I pulled, she pulled back. I pushed, she moved over.
Then the magic happened.
Somehow, from a deep well of distrust of anything being forced upon her, Strong-Hearted Girl found the strength to flip the switch. It was a massive shift that required superhuman effort and she did it. A new face looked back at me.
As advised in a YouTube video, we checked out TJMaxx’s website, learning about all the things the company does that isn’t selling clothes and home stuff.
Then, 300-plus miles apart, we watched online interview tutorials, pointing out to each other what went wrong and what went right. We played boss and job-seeker, back and forth. We predicted questions and answers, over and over.
After that, we went shopping for interview clothes via video. Strong-Hearted Girl and a staff were in Walmart across the state and I was here, but we found shoes, shirts and pants in record time. When I insisted on trying something on, my kid’s natural rebellion at this was tamped down.
She made herself consider shoes she thought she hated, or that they wouldn’t fit.
She listened and acquiesced, a towering victory for someone who has basically trademarked opposition as her default response.
By the time we finished I was exhausted. Strong-Hearted Girl was, too, from being several levels of tremendous.
The next day that girl nailed it. Flat out ran the laps with ease, Irene said in a jubilant call the pair made to me on their way back home.
My amazing girl had squelched the fear she has to be perfect in every answer and denied the awkwardness she feels in social situations, long enough to matter.
She hated the thought of letting me down, my child told me this week.
“You were doing everything you could.”
And God bless Irene, who’s never stopped trying.
My daughter begins her own job mid-month. She’ll unbox new inventory, put away returns, for four hours a day.

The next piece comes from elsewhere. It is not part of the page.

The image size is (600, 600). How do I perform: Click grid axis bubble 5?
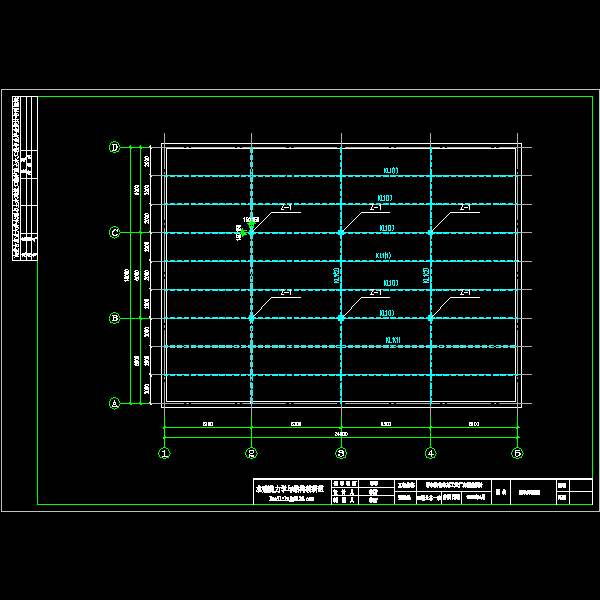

Some of her new co-workers are deaf; some are like her, born with invisible but debilitating issues.
The promise of being employed is filling Strong-Hearted Girl with helium at the moment.
“I still feel so free and so happy to earn the money to get things I need,” she said this week.
There are never any guarantees in the land where my daughter lives.
We can’t know how long this job will last, if old roadblocks will rear up and stop her again. We can only hope that all successes eventually layer atop each other to build a road to tomorrow.
You see it, right? Strong-Hearted Girl wants to work. She knows what adulting looks like and even with new things to learn (taking the bus, for example), she wants that.
So we’re going to tip our hats to TJMaxx. We acknowledge that without tax dollars that pay for all the Irenes, Strong-Hearted Girl could just be another subject of some Facebook whine — “Why doesn’t she get a job? She looks perfectly capable.”
Not every disability announces itself, remember. Not everyone has an Irene. Or even a crabby mom who keeps watch.
Not everyone is a Strong-Hearted Girl.